WORK TO COMPLETE –
[1] According to the passage about Fairfield, which two bands had Maharishi Mahesh Yogi briefly as their guru?
[2] List every business named in the downtown area in the passage about Fairfield.
[3] Translate this sentence from the passage about Fairfield into Spanish: "The location isn’t quite as odd as you’d think."
* BEGIN DOCUMENT PASSAGE *
The best term I’ve heard to describe Fairfield and the Maharishi University is “cognitive dissonance.”
Drive into the downtown and you’ll find gorgeous Victorian-era homes, a red stone courthouse with clock tower, and a central park with a gazebo out of a Hollywood back lot. You’ll also find Indian restaurants, an Ayurvedic Apothecary (right next door to Kim’s Kloset), and Vastic Rectification Without Demolition (Had to look that last one up. Essentially Indian Feng Shui).
A few blocks away from the downtown is the Maharishi School of Management. And Transcendental Meditation. And Yogic Flying. Yes really, they host World Championships.
Maharishi Mahesh Yogi was briefly the guru to both the Beatles and the Beach Boys. When he needed space to start his transcendental mediation and yogic flying center, Fairfield was the choice. The location isn’t quite as odd as you’d think. The former Fairfield University had closed and the buildings were available, in a cheap location.
As an extra, bizarre side-note: Many of the professors and deans at the defunct Fairfield U came to work for Mount Senario College, in Ladysmith Wisconsin. Ladysmith is my hometown and my father worked at “The Mount” until it too shuttered its doors.
* END DOCUMENT PASSAGE *
* BEGIN ITEMS *
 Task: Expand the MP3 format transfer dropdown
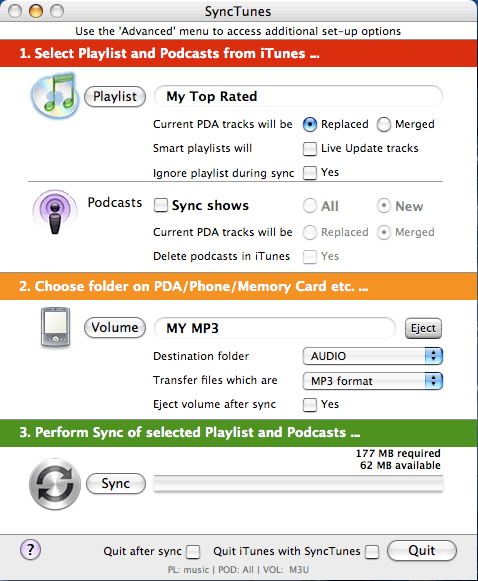point(373,381)
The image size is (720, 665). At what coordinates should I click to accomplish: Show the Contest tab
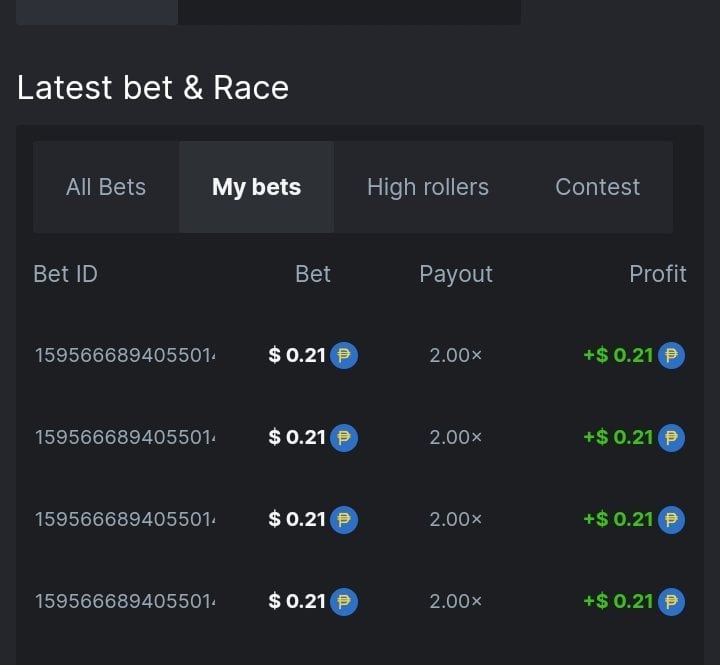tap(597, 187)
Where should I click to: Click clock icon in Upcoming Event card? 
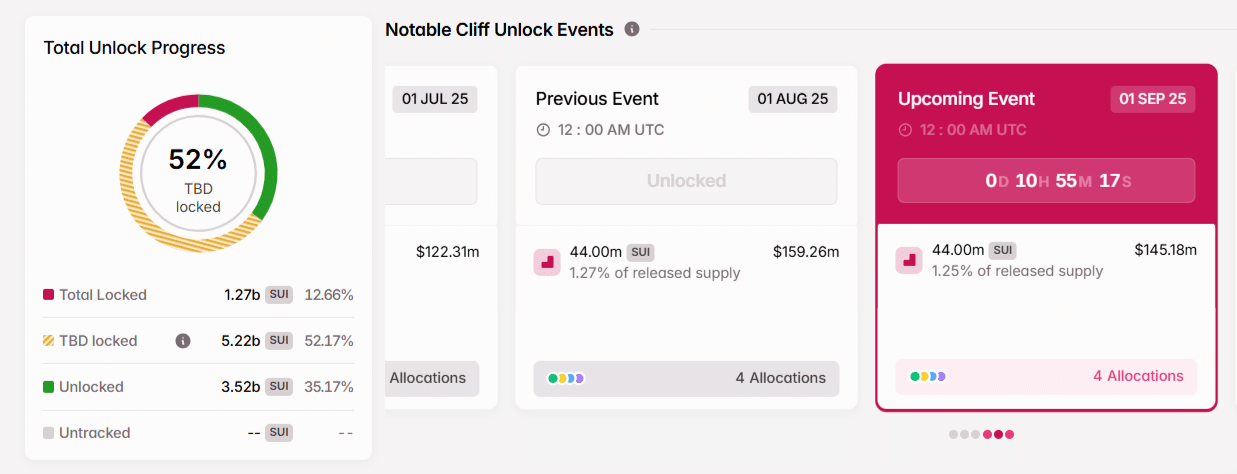pyautogui.click(x=905, y=130)
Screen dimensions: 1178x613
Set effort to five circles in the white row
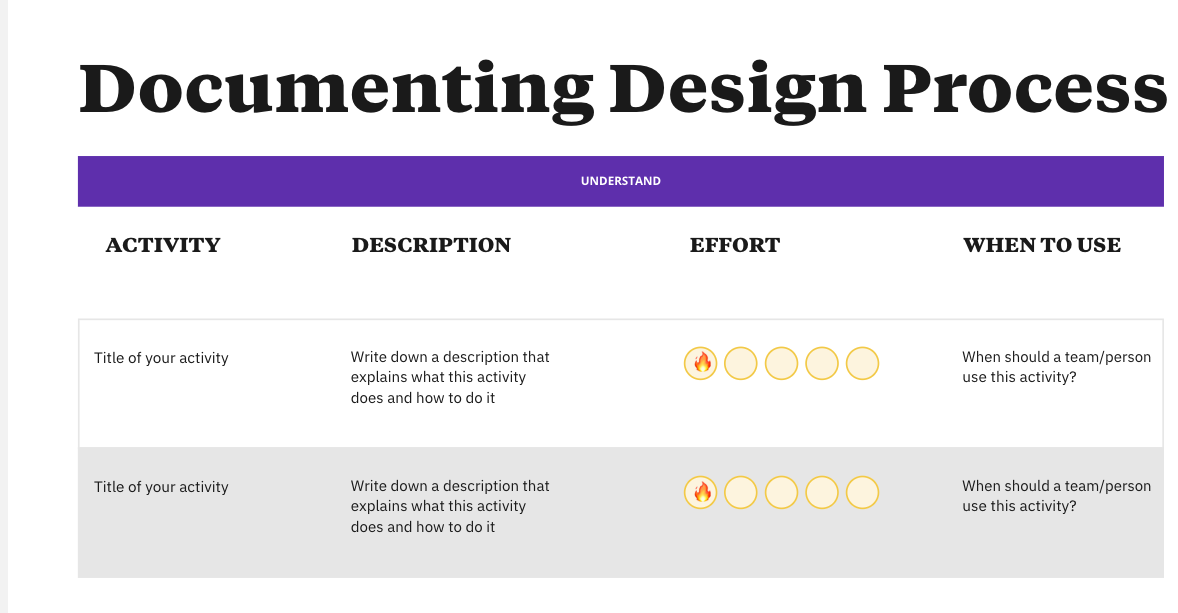coord(862,364)
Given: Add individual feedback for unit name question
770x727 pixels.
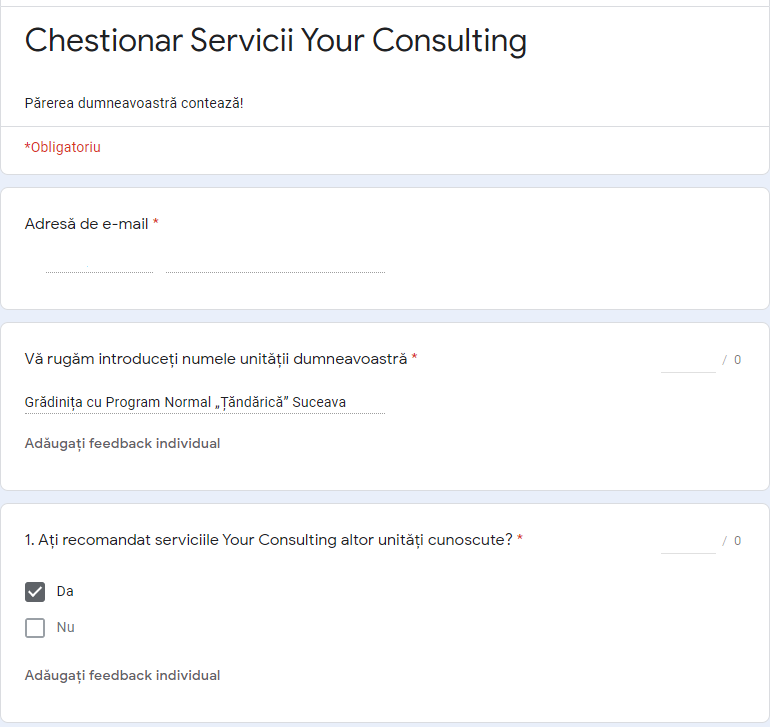Looking at the screenshot, I should [x=122, y=443].
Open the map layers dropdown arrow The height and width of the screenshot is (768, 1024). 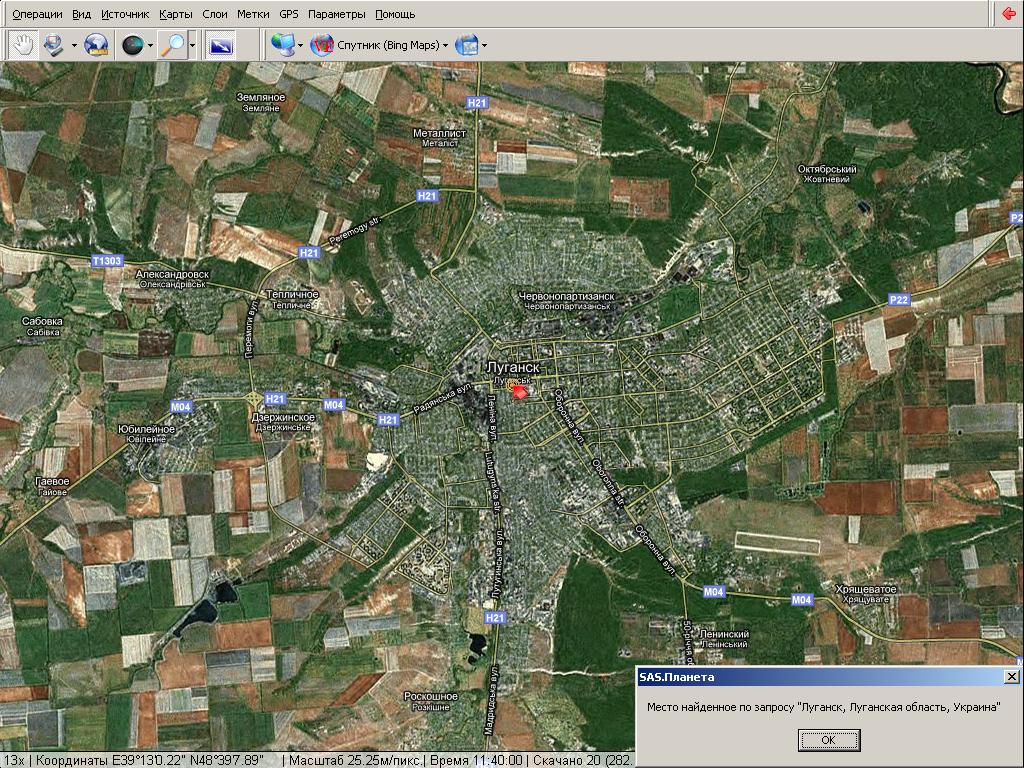click(x=485, y=45)
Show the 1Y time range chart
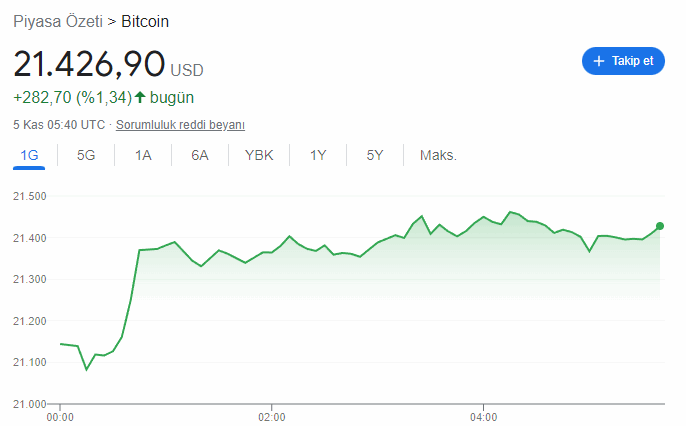Viewport: 686px width, 426px height. [x=318, y=155]
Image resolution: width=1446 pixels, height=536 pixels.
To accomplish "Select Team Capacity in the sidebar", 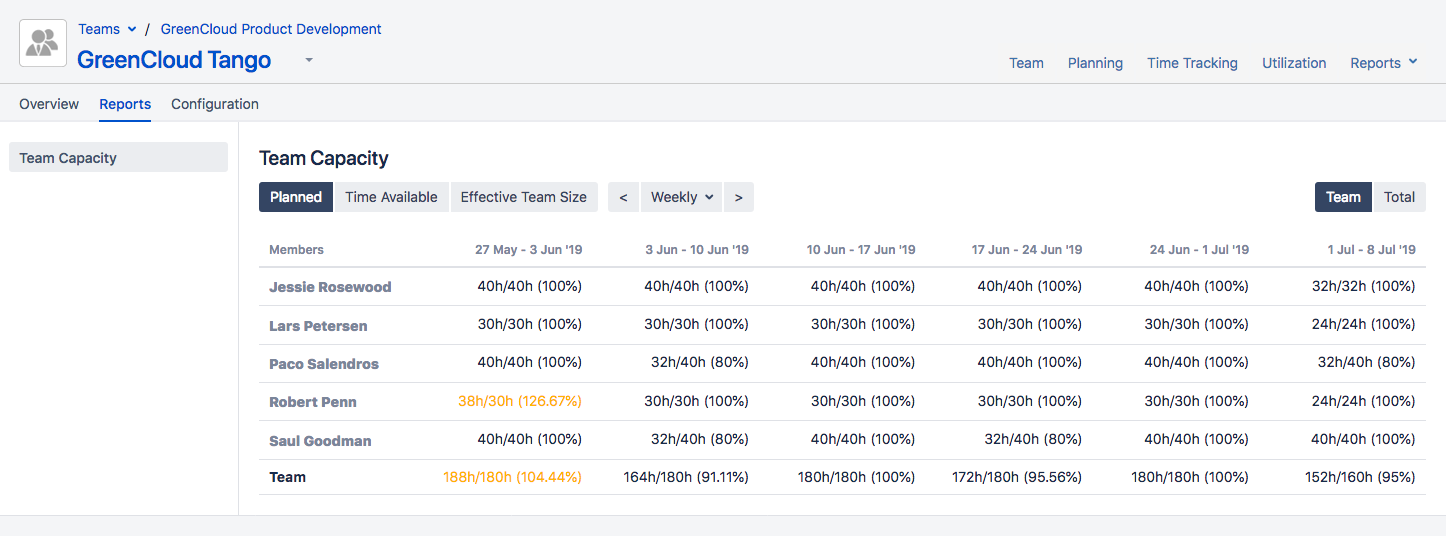I will 118,158.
* END ITEMS *
OUTPUTS –
[1] The Beatles and the Beach Boys.

[2]
- Indian restaurants
- An Ayurvedic Apothecary
- Kim’s Kloset
- Vastic Rectification Without Demolition

[3] La ubicación no es tan extraña como uno pensaría.